CAPEC-22: Exploiting Trust in Client

An attack of this type exploits vulnerabilities in client/server communication channel authentication and data integrity. It leverages the implicit trust a server places in the client, or more importantly, that which the server believes is the client. An attacker executes this type of attack by communicating directly with the server where the server believes it is communicating only with a valid client. There are numerous variations of this type of attack.

CAPEC-57: Utilizing REST's Trust in the System Resource to Obtain Sensitive Data

This attack utilizes a REST(REpresentational State Transfer)-style applications' trust in the system resources and environment to obtain sensitive data once SSL is terminated.

CAPEC-593: Session Hijacking

This type of attack involves an adversary that exploits weaknesses in an application's use of sessions in performing authentication. The adversary is able to steal or manipulate an active session and use it to gain unathorized access to the application.

CAPEC-633: Token Impersonation

An adversary exploits a weakness in authentication to create an access token (or equivalent) that impersonates a different entity, and then associates a process/thread to that that impersonated token. This action causes a downstream user to make a decision or take action that is based on the assumed identity, and not the response that blocks the adversary.

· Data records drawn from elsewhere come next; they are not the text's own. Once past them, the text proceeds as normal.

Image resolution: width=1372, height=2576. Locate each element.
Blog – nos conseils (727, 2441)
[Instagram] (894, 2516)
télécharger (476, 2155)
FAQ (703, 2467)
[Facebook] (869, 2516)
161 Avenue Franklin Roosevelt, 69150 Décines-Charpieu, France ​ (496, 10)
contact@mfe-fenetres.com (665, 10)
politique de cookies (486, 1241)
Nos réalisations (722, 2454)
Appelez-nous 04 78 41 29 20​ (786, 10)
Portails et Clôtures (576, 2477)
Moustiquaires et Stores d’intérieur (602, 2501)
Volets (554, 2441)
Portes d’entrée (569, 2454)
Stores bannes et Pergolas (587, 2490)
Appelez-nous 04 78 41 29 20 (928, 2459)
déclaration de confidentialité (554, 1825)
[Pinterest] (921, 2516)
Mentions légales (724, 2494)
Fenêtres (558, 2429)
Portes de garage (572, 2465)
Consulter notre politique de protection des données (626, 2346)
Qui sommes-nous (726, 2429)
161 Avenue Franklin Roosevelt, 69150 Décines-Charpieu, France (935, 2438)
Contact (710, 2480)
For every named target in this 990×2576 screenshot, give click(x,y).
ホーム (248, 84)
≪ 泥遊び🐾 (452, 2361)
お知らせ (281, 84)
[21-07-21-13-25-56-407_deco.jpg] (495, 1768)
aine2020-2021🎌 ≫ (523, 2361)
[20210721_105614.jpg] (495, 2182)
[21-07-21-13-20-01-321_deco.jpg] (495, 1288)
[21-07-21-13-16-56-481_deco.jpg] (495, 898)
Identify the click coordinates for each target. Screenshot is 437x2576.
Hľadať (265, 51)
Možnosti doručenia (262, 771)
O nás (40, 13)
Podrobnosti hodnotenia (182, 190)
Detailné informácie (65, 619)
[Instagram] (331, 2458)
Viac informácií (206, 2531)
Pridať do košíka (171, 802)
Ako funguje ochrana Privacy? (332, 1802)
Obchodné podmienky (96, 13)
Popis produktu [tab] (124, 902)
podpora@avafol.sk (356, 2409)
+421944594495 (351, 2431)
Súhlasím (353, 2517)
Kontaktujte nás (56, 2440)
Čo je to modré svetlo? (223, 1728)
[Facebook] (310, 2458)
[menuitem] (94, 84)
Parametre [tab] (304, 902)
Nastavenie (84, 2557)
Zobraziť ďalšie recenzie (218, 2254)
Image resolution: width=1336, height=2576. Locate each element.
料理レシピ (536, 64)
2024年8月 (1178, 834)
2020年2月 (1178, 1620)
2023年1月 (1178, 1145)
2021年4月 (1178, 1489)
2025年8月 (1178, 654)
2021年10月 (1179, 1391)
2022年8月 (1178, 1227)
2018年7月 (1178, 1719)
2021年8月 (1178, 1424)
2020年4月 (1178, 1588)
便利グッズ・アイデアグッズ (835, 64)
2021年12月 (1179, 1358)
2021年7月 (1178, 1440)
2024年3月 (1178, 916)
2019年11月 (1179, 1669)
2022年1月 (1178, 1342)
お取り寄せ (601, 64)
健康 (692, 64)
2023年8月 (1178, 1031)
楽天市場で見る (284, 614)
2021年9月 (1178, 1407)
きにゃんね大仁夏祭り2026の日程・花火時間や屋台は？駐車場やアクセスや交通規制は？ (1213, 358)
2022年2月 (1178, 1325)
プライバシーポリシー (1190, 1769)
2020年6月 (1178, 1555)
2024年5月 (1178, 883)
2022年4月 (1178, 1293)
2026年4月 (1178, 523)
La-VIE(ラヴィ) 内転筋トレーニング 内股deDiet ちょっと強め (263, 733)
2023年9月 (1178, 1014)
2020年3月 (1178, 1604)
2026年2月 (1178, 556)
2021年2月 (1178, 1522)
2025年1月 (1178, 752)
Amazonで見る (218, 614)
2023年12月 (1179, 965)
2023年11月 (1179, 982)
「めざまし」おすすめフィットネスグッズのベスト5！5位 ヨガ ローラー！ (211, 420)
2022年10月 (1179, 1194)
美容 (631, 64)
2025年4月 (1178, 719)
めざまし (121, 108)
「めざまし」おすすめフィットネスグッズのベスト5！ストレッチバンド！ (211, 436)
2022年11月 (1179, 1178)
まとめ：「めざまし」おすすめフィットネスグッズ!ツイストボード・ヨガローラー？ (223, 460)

CAPEC-650: Upload a Web Shell to a Web Server

By exploiting insufficient permissions, it is possible to upload a web shell to a web server in such a way that it can be executed remotely. This shell can have various capabilities, thereby acting as a "gateway" to the underlying web server. The shell might execute at the higher permission level of the web server, providing the ability the execute malicious code at elevated levels.

CAPEC-94: Adversary in the Middle (AiTM)

An adversary targets the communication between two components (typically client and server), in order to alter or obtain data from transactions. A general approach entails the adversary placing themself within the communication channel between the two components.